» **书面题目 1**:
根据下面的摘录文本回答：
(a) 字典扩容是几倍扩容？
(b) 字典的0号hash表为空时，新哈希表被设置为几号哈希表？
(c) rehashidx 默认情况下是多少？
» **书面题目 2**: 把摘录文本中以"在添加、释放字典的时候"开头的段落改写得更简短，保留其主要事实。
» **书面题目 3**:
判断以下说法是否与摘录文本相符，每项回答"是"或"否"，并原样引用起决定作用的文字：
(a) 新哈希表的 used 被初始化为 0。
(b) 字典的0号hash表不为空时，新哈希表被设置为0号哈希表。
(c) 若新大小与0号哈希表的大小相同，dictExpand 返回 DICT_ERR。

在添加、释放字典的时候会调用_dictExpandIfNeeded函数判断字典是否需要扩容和收缩，扩容为二倍扩容，具体的扩容和收缩函数为dictExpand。

static int dictExpand(dict *ht, unsigned long size) {
	
    if (dictIsRehashing(d) || d->ht[0].used > size)
        return DICT_ERR;
	//新hash表
    dictht n; /* the new hash table */
    unsigned long realsize = _dictNextPower(size);

    /* Rehashing to the same table size is not useful. */
    if (realsize == d->ht[0].size) return DICT_ERR;

    /* Allocate the new hash table and initialize all pointers to NULL */
    n.size = realsize;
    n.sizemask = realsize-1;
    n.table = zcalloc(realsize*sizeof(dictEntry*));
    n.used = 0;

   
    if (d->ht[0].table == NULL) {
        d->ht[0] = n;
        return DICT_OK;
    }
	
    d->ht[1] = n;
    d->rehashidx = 0;
    return DICT_OK;
}

创建一个新的哈希表
如果字典的0号hash表为空，则可能是第一次初始化，那么设置新哈希表为0号哈希表
如果字典的0号hash表不为空，则是扩容或收缩哈希表，那么设置新哈希表为1号哈希表，并更改rehashidx=0,表示正在rehash状态,rehashidx默认情况下为-1。

» **所给数据**:
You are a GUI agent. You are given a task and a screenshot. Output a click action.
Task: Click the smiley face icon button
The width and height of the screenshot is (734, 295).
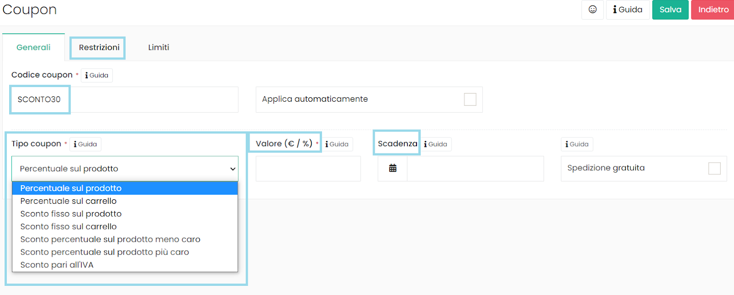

» **正确答案 1**:
(a) 二倍扩容。
(b) 0号哈希表。
(c) -1。

» **正确答案 2**: 添加或释放字典时，_dictExpandIfNeeded 函数判断是否需要扩容或收缩；扩容为二倍，具体由 dictExpand 函数执行。

» **正确答案 3**:
(a) 是。"n.used = 0;"
(b) 否。"如果字典的0号hash表不为空，则是扩容或收缩哈希表，那么设置新哈希表为1号哈希表"
(c) 是。"if (realsize == d->ht[0].size) return DICT_ERR;"